FHA Expands Funding Options and Contributions for HECM for Purchase Program

The Federal Housing Administration (FHA) has recently made significant changes to the Home Equity Conversion Mortgage (HECM) for Purchase program, according to a notice in the Federal Register. The HECM for Purchase program is designed to help older adults buy a new principal residence using a reverse mortgage. These changes encompass expanding the list of acceptable funding sources used to meet the borrower’s monetary investment requirement, in addition to allowing for further interested party contributions.

The Federal Register announcement indicates that the HECM’s changes are aimed at enhancing the flexibility of the initiative while ensuring that it remains effective for homebuyers. The FHA has not given explicit details on the expanded list of acceptable funding sources. However, it is expected that the decision to extend the range of acceptable funding sources will broadening options for potential homebuyers.
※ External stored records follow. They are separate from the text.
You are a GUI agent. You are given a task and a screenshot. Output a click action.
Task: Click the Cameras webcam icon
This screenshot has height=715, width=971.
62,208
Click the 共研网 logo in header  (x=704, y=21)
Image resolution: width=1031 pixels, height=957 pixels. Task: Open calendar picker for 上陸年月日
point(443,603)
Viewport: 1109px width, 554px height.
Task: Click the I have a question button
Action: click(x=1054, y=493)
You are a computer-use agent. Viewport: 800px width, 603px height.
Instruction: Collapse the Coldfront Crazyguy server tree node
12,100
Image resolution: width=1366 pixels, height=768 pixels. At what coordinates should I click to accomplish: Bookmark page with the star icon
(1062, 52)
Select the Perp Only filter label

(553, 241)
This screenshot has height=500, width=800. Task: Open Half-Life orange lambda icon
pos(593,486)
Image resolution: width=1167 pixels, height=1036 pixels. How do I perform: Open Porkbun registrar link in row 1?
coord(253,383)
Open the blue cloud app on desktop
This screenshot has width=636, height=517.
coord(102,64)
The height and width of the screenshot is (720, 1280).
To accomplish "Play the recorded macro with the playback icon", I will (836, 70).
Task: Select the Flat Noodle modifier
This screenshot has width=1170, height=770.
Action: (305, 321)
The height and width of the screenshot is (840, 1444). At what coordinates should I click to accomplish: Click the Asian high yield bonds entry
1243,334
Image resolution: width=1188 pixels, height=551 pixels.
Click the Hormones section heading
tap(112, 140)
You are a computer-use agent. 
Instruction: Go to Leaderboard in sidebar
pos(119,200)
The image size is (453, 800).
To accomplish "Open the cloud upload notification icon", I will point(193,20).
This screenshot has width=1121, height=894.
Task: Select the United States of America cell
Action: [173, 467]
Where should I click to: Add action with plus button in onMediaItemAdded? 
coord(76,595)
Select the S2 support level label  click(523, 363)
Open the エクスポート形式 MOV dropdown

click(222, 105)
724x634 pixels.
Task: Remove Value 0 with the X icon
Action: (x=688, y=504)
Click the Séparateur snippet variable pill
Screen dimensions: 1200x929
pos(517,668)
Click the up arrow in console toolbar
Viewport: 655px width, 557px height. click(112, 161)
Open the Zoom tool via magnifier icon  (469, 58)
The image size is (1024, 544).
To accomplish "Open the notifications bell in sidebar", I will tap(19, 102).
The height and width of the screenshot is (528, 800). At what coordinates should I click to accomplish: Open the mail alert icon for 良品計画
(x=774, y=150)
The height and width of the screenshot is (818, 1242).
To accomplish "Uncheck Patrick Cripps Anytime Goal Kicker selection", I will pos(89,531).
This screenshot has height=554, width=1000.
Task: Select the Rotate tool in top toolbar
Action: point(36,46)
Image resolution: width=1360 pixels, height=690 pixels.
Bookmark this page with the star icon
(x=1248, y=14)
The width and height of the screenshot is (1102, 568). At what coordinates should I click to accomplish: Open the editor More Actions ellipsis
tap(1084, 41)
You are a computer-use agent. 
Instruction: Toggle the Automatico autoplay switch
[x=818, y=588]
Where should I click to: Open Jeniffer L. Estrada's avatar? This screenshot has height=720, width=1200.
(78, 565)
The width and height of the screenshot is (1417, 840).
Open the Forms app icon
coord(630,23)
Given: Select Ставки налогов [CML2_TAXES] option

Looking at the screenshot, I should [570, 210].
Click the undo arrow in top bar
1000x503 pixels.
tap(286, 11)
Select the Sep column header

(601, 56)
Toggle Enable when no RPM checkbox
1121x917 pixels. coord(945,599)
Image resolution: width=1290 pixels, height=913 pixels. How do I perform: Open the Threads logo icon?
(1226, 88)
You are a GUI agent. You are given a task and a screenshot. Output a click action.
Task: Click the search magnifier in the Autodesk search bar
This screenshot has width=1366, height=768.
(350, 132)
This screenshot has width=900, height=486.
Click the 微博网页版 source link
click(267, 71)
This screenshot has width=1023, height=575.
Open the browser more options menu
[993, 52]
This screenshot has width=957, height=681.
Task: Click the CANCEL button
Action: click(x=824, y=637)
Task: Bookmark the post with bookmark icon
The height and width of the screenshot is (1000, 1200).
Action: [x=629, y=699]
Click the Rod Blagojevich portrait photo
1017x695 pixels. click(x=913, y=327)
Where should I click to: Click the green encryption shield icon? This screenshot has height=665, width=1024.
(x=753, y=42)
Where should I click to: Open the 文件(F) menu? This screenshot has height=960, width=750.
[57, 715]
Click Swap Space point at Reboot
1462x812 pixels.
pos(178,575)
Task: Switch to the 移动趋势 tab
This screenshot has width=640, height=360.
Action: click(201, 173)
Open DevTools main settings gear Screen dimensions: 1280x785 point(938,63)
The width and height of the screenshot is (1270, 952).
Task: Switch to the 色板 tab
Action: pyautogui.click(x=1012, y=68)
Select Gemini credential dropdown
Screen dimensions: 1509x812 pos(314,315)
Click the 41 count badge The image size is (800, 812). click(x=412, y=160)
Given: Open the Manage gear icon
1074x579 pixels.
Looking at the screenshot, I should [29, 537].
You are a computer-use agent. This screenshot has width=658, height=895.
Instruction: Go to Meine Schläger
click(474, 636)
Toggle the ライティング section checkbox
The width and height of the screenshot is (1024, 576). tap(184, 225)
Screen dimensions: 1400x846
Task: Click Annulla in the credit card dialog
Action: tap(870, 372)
The notice also includes the provision for additional interested party contributions. This aspect of the changes is likely to stimulate more activity in the housing market by enabling extra leverage for homebuyers through interested parties such as sellers or developers.

Legal professionals following such developments should note that the comment period for these proposed changes closes on November 24, 2023. Till then, stakeholders and interested parties are encouraged to provide their feedback on these proposed revisions. At the conclusion of this period, FHA will review all submitted comments and incorporate them as necessary in the final version of the changes.

The FHA’s changes to the HECM for Purchase program present an evolving landscape in the housing market, incorporating more avenues for investment and enabling more possibilities for homebuyers. While the exact impact will be seen in due course, the legal fraternity and affected parties should keep a close watch on the changes for their potential implications on the current compliance landscape and future housing market trends.